Suriah dengan segala keterbatasannya bisa mempecundangi negara-negara yang secara stabilitas ekonomi dan politik lebih baik seperti Qatar dan Cina. Jangan pula lupakan bahwa Suriah tidak bermain di Negara mereka sendiri. Mereka harus mengungsi ke Malaysia untuk melakoni kualifikasi karena alasan keamanan. Apabila dengan permasalahan sebesar itu masih membuat Iran dan Suriah mampu bersaing dan digdaya di Asia, bagaimana dengan kualitas sepakbola dari Negara Asia lain?
Peran federasi, konsistensi, dan mengejar ketertinggalan
Di Cina, Xi Jinping memulai revolusi sepakbola dan menghabiskan total 1,3 Miliar USD untuk membeli pemain-pemain bintang. Kenyataannya Cina belum mampu berbicara banyak untuk lolos ke Piala Dunia. Setali tiga uang dengan Qatar. Tuan rumah Piala Dunia 2022 ini masih memiliki banyak PR bagi perkembangan sepakbola mereka. Qatar sendiri bahkan menjadi juru kunci di kualifikasi 3 Zona Asia.
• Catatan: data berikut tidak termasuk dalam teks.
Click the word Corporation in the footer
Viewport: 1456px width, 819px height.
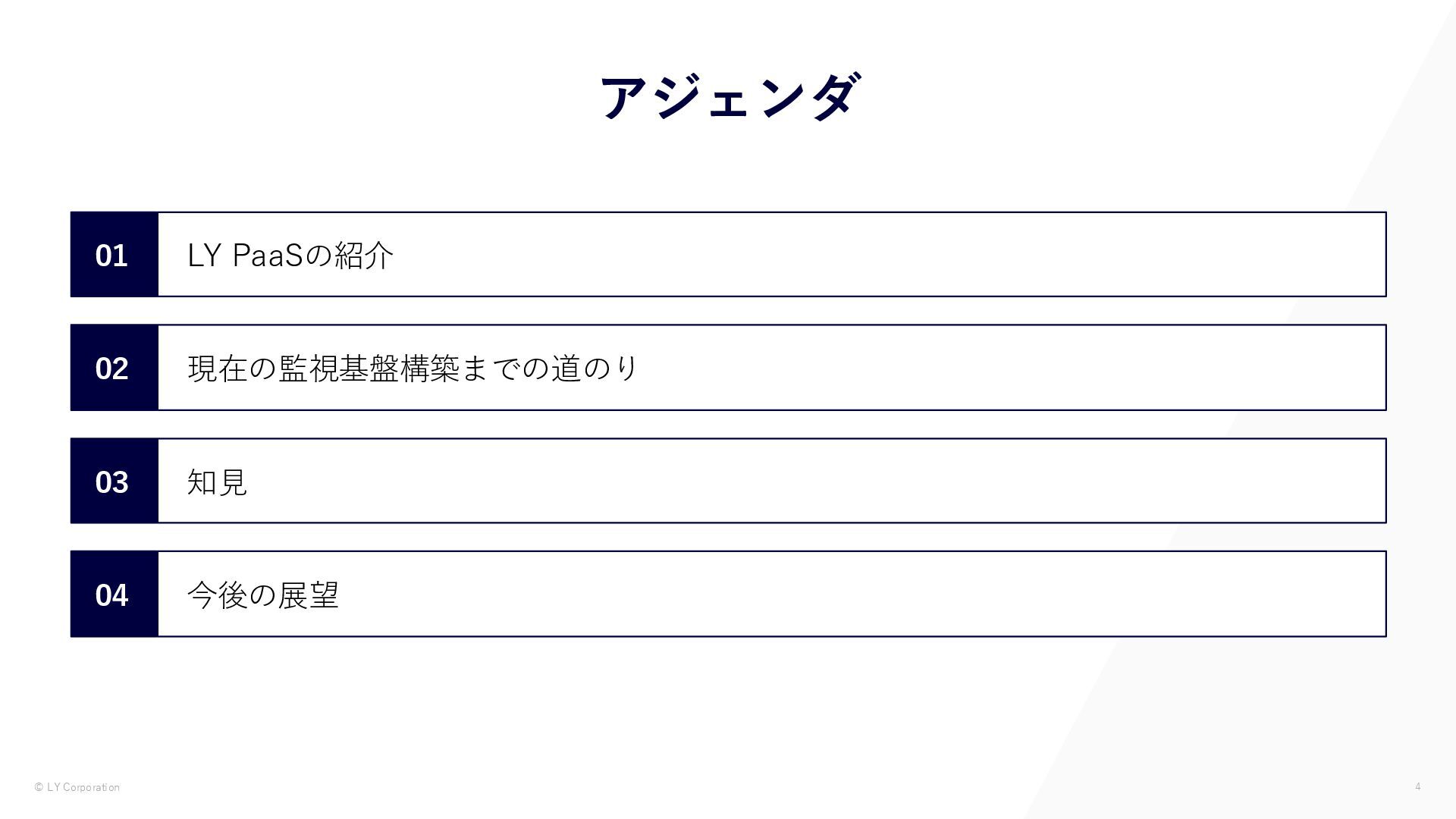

Uli Stielike yang pernah menangani Tim Nasional Korea Selatan menjelaskan konsistensi diperlukan untuk mengejar kualitas Negara Eropa. “Ada banyak persaingan. Korea sedang melihat apa yang Jepang lakukan. Jepang melihat apa yang dilakukan China. Kami saling mengamati dan kami melupakan sedikit perkembangan sepakbola (di negara-negara seperti) Spanyol, Jerman, melewati kami. Untuk saat ini, jaraknya semakin besar. Dan ini adalah sesuatu yang harus kita hentikan,” ujarnya di The Guardian.
Di sinilah peran federasi sepakbola diperlukan. Membuat program jangka panjang bagi Tim Nasional, membangun akademi yang mumpuni memang sudah dilakukan negara-negara seperti Jepang dan Korea Selatan. Namun dibutuhkan kerja keras lebih dan konsistensi untuk memperkecil jarak dengan kualitas sepakbola Negara-negara Eropa.
AFC pun sebagai federasi tertinggi sepakbola Asia juga harus berperan untuk mengejar ketertinggalan ini. Apalagi 2022 nanti Piala Dunia akan diadakan di Asia. Apabila kualitas Negara dari Asia masih seperti ini, bukan tidak mungkin juru kunci di tiap fase grup akan dihuni negara dari Asia.
Lalu apa kabar PSSI? Apakah izin cuti Ketua Umumnya sudah selesai?